** RECORDS PROVIDED **

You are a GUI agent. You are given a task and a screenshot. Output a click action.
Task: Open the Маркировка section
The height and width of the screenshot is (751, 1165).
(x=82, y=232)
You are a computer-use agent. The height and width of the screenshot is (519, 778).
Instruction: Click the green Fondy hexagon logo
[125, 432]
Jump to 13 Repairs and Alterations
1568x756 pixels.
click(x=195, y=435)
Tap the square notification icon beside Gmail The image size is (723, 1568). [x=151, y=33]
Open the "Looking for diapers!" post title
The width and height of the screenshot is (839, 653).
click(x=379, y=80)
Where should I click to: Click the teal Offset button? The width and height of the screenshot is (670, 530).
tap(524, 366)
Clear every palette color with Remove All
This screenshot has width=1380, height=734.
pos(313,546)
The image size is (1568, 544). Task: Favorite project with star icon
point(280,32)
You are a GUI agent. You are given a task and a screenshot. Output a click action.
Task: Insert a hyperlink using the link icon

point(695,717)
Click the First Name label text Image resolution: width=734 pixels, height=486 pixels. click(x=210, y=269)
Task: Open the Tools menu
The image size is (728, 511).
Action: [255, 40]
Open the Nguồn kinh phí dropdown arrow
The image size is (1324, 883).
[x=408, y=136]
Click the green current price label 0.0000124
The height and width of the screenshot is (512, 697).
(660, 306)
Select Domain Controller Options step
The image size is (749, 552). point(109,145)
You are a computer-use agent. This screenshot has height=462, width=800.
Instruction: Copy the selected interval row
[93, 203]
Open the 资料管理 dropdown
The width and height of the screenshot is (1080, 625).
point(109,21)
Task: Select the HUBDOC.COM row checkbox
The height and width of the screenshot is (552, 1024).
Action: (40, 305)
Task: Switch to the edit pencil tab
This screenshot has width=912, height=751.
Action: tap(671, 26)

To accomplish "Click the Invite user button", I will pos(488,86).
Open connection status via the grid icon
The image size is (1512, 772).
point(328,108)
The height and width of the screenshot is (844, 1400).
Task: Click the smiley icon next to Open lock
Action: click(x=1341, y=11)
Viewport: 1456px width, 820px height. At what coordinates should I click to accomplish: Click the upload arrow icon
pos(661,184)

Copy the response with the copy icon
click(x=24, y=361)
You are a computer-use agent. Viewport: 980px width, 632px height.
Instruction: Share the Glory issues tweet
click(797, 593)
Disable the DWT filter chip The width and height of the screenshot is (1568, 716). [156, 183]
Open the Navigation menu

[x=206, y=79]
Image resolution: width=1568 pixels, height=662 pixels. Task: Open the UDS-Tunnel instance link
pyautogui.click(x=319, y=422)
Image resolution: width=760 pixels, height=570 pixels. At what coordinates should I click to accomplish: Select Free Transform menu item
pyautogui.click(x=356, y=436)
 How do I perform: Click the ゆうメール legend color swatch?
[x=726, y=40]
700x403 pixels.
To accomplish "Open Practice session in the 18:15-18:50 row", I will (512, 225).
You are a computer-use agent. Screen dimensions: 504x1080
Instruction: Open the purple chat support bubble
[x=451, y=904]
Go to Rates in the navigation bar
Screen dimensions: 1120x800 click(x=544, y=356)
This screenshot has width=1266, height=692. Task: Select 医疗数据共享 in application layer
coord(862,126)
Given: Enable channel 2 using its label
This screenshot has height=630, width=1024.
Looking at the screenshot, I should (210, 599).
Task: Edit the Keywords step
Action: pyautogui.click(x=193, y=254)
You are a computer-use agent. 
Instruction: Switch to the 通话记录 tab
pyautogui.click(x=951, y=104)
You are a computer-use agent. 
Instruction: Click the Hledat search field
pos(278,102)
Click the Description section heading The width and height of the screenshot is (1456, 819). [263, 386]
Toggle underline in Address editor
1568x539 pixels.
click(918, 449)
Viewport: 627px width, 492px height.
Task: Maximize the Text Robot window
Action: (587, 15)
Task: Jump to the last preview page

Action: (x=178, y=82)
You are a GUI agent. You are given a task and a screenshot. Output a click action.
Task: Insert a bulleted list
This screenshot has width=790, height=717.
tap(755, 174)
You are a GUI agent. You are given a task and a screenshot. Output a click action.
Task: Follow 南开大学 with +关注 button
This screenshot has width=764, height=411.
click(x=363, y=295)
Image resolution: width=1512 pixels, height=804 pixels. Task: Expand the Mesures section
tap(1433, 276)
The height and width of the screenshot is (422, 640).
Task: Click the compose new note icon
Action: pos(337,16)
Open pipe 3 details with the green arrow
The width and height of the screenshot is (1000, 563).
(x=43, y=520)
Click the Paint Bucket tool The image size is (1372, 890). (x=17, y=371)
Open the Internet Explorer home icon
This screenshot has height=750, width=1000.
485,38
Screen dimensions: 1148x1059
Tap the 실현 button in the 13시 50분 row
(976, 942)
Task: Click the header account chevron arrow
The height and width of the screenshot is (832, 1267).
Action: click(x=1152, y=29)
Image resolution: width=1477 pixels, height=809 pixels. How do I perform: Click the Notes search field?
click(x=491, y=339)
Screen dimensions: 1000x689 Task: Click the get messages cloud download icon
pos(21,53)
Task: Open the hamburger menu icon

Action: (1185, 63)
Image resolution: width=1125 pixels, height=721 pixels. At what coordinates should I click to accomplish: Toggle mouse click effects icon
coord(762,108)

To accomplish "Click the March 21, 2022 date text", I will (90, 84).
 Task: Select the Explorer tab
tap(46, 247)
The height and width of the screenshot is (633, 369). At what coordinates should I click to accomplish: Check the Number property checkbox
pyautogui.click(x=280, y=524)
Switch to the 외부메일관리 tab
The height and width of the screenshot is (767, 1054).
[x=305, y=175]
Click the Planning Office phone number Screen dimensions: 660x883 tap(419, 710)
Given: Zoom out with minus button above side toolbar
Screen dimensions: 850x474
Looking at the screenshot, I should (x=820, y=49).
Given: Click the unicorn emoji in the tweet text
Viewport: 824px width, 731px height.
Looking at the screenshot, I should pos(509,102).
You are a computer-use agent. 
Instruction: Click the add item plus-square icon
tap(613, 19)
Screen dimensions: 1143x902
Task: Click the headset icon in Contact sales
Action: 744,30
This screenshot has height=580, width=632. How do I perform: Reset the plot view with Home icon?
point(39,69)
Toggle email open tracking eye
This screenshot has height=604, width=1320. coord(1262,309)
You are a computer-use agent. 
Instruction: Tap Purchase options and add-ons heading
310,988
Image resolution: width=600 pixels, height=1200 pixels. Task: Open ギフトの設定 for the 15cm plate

** PROMPT **
Which lines contain "label"? Copy each of them from the listing.

** RESULT **
Click the First Name label text Image resolution: width=734 pixels, height=486 pixels. click(x=210, y=269)
Click the green current price label 0.0000124
Given: Enable channel 2 using its label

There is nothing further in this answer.